PyTorch, introduced by Facebook, is the second most popular framework. Torch Python is, as the name implies, the Python version of the Torch (C++ library). PyTorch works in tandem with Python and Numpy. PyTorch works with multidimensional arrays known as Tensors, which provide an API that is quite similar to Numpy.

In PyTorch, you must build your own training loops and manually update the weights. This gives you more control over your model. This is the primary reason why researchers prefer PyTorch. However, this strategy frequently leads to boilerplate code, which is poor for software deployment.

Installation and importing

pip install torch torchvision
import torch

MxNet

The Apache Foundation introduced MXNet, an open-source deep learning framework. It is a deep learning framework that is adaptable, scalable, and rapid. It is available in a variety of programming languages, including C++, Python, Java, Julia, MATLAB, JavaScript, Go, R, Scala, Perl, and Wolfram Language.
Amazon, Intel, Baidu, Microsoft, Wolfram Research, Carnegie Mellon, MIT, and the University of Washington all use and support MXNet. Despite the fact that MXNet is supported by a number of reputable institutions and technology firms, community support for the project is minimal. As a result, it is less popular than TensorFlow, Keras, and PyTorch.
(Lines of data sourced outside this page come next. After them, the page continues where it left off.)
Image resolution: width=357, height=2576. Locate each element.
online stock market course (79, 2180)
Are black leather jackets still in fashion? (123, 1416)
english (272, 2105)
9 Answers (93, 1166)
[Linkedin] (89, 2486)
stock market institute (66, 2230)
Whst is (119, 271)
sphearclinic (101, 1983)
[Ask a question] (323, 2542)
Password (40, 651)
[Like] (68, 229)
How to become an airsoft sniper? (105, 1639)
Installation and importing

pip install mxnet
import mxnet

FastAI

fastai is a deep learning library that provides practitioners with high-level components that can rapidly and easily produce state-of-the-art results in standard deep learning domains, as well as low-level components that may be combined and matched to develop new techniques. It seeks to achieve these goals while making no significant sacrifices in terms of usability, flexibility, or performance. This is made possible by a meticulously layered design that defines the common underlying patterns of numerous deep learning and data processing approaches in terms of disconnected abstractions. By using the dynamic of the underlying Python language and the flexibility of the PyTorch library, these abstractions may be stated eloquently and unambiguously.

fastai consists of:

  • New type dispatch mechanism for Python, as well as a tensor semantic type hierarchy
  • A computer vision library that is GPU-optimized and may be extended in pure Python.
  • An optimizer that refactors modern optimizers’ common functionality into two fundamental components, allowing optimization methods to be built in 4–5 lines of code.
  • A novel 2-way callback system that can access and update any aspect/part of the data, model, or optimizer at any moment during the training.
  • New data-block API

fastai is organized around two key design goals: being approachable and productive while simultaneously being profoundly hackable and flexible. It is built on a foundation of lower-level APIs that provide reusable building components. As a result, a user who wants to rewrite a portion of the high-level API or add specific behavior to meet their needs does not need to learn how to utilize the lowest level.

PyTorch Lightning

When compared to the other frameworks on this list, PyTorch lighting is a relatively recent framework. Lighting is nothing more than a wrapper for the original PyTorch library. It adds a thin layer of abstraction, decreasing the amount of boilerplate code while retaining PyTorch’s strength and beauty.

Lightning makes it easy to perform profiling, metric logging and visualization, and distributed training. Furthermore, the switch from GPUs to TPUs does not necessitate any additional lines of code. As a result, PyTorch is getting closer to being deployed.

Every framework has some features that are superior to others. So, if you’re looking for a framework to start with, you can choose any of these. As you go, you will realize which framework is best suited for you or your task and will modify it accordingly.